## BRIEF
Rewrite the self-compassion text from "Personal relationships are" up to and including "practice self compassion.", putting "essential" in place of "vital".

## TEXT PASSAGE
Self-Compassion: Being Your Own Best Friend

Personal relationships are vital for our happiness and health. Any person who’s happy and successful in their lives has several meaningful friendships in their lives. Friends are a precious gift. Who do you think is the single most important friend that you have? That’s right, yourself.

 Are you being your own best friend?

 It might surprise you to hear that one of the best ways to cultivate a hopeful, optimistic outlook is to practice self-compassion. Frequently people confuse self-compassion with self-indulgence or even selfishness. But being kind to yourself is just as important as being kind to others, if not more so. Being your own best friend should be part of your self-care. Here are four ways that you can practice self compassion.
be kind
Photo by Lisa from Pexels

Self-Compassion Makes You More Optimistic


Being kind to yourself means you can stop that vicious cycle of self-blame and recrimination. It prevents you from ruminating on past mistakes and builds your resilience and confidence so you can pick yourself up and get back on track. When you are kind and encouraging to yourself, your anxiety levels drop, your mood lifts, and you become more optimistic and hopeful about the future.

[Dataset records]
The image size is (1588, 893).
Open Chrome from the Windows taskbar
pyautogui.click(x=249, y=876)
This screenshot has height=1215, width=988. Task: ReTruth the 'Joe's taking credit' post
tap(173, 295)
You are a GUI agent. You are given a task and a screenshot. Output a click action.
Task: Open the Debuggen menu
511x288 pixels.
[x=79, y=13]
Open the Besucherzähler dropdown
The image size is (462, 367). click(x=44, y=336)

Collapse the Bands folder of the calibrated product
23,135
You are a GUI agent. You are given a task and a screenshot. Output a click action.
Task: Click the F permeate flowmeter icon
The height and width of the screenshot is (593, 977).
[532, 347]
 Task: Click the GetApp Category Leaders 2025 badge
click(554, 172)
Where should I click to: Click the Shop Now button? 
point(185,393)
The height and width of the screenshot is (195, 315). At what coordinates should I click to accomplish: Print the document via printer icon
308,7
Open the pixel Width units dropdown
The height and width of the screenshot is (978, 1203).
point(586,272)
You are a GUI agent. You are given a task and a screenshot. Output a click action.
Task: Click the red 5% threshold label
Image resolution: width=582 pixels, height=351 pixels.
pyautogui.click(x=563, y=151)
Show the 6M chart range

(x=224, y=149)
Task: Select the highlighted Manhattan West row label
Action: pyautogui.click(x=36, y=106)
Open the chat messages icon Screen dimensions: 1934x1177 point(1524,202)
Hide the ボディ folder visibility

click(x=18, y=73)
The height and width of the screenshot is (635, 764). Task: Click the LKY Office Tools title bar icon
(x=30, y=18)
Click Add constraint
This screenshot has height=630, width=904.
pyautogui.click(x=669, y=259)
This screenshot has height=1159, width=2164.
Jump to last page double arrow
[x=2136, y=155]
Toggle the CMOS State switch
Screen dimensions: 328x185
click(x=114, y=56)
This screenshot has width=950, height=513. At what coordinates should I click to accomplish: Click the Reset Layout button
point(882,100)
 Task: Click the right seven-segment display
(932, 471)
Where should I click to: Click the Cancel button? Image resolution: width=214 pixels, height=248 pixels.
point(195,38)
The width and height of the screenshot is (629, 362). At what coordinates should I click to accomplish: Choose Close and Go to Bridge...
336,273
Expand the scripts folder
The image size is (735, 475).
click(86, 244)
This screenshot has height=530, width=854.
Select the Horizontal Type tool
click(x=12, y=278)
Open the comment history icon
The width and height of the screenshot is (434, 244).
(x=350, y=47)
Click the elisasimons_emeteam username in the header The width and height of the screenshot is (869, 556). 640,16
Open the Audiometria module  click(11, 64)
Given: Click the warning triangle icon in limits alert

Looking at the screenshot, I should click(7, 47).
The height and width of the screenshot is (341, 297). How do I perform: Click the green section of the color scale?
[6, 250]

## RESPONSE FOR THIS EXERCISE
Personal relationships are essential for our happiness and health. Any person who’s happy and successful in their lives has several meaningful friendships in their lives. Friends are a precious gift. Who do you think is the single most important friend that you have? That’s right, yourself.

 Are you being your own best friend?

 It might surprise you to hear that one of the best ways to cultivate a hopeful, optimistic outlook is to practice self-compassion. Frequently people confuse self-compassion with self-indulgence or even selfishness. But being kind to yourself is just as important as being kind to others, if not more so. Being your own best friend should be part of your self-care. Here are four ways that you can practice self compassion.